Dataset rows
━━━━━━━━━━━━━━━━

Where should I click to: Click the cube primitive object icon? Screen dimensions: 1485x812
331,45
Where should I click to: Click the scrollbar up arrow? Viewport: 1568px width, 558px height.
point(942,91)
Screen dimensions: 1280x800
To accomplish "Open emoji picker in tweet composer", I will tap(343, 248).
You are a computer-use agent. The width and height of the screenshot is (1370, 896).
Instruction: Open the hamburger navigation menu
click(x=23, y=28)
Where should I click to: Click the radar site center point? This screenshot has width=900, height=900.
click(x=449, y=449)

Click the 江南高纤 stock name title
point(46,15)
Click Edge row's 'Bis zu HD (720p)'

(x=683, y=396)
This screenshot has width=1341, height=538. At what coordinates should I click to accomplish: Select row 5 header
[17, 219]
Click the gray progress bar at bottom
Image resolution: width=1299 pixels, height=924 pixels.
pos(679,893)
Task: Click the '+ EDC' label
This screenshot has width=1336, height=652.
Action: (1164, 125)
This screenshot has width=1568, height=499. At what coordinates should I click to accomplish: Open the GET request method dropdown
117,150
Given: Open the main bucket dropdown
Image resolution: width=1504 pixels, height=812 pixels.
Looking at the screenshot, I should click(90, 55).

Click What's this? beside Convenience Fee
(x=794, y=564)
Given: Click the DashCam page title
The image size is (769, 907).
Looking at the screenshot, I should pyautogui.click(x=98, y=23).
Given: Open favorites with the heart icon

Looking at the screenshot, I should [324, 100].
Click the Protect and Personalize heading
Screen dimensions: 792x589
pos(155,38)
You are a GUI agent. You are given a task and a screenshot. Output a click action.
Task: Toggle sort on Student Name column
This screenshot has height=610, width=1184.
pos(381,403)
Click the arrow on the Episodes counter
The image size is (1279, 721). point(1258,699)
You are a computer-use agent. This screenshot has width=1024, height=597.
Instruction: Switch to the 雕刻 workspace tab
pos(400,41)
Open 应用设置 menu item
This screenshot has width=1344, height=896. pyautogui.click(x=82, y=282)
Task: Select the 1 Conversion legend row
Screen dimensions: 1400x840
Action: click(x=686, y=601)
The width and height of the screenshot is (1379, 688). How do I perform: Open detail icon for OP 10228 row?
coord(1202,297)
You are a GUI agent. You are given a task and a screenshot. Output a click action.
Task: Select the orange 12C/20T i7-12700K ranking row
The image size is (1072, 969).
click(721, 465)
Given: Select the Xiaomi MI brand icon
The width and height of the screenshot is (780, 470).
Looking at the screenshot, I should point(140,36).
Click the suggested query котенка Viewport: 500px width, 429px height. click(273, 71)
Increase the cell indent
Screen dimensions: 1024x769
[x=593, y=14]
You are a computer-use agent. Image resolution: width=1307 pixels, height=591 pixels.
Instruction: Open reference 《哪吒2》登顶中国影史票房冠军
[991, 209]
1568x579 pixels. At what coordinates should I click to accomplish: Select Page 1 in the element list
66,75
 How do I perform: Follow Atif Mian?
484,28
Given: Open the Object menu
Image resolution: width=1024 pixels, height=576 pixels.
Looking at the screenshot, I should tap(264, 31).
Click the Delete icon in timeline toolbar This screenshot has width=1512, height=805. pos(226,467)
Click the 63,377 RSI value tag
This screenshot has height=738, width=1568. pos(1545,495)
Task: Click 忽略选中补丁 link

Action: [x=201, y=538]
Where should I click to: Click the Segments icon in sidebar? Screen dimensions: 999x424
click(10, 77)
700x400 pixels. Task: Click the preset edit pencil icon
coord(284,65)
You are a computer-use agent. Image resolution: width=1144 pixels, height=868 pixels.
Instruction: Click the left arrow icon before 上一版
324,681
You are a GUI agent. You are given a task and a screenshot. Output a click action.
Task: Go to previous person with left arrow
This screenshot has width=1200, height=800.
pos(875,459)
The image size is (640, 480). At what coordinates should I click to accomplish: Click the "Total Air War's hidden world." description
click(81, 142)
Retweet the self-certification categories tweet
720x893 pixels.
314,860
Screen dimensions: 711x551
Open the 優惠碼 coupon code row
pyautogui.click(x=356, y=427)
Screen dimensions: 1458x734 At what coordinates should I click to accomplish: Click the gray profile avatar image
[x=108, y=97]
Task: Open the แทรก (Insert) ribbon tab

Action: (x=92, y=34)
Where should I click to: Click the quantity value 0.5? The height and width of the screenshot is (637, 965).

━━━━━━━━━━━━━━━━

SHORT TASK » Rewrite the lines from the one containing "Task: Select the 1 Conversion legend row" through the one containing "Looking at the screenshot, I should tap(264, 31).", inclusive, as a numbered list, leaving out any blank lines.

SOLVED EXERCISE »
1. Task: Select the 1 Conversion legend row
2. Screen dimensions: 1400x840
3. Action: click(x=686, y=601)
4. The width and height of the screenshot is (1379, 688). How do I perform: Open detail icon for OP 10228 row?
5. coord(1202,297)
6. You are a GUI agent. You are given a task and a screenshot. Output a click action.
7. Task: Select the orange 12C/20T i7-12700K ranking row
8. The image size is (1072, 969).
9. click(721, 465)
10. Given: Select the Xiaomi MI brand icon
11. The width and height of the screenshot is (780, 470).
12. Looking at the screenshot, I should point(140,36).
13. Click the suggested query котенка Viewport: 500px width, 429px height. click(273, 71)
14. Increase the cell indent
15. Screen dimensions: 1024x769
16. [x=593, y=14]
17. You are a computer-use agent. Image resolution: width=1307 pixels, height=591 pixels.
18. Instruction: Open reference 《哪吒2》登顶中国影史票房冠军
19. [991, 209]
20. 1568x579 pixels. At what coordinates should I click to accomplish: Select Page 1 in the element list
21. 66,75
22.  How do I perform: Follow Atif Mian?
23. 484,28
24. Given: Open the Object menu
25. Image resolution: width=1024 pixels, height=576 pixels.
26. Looking at the screenshot, I should tap(264, 31).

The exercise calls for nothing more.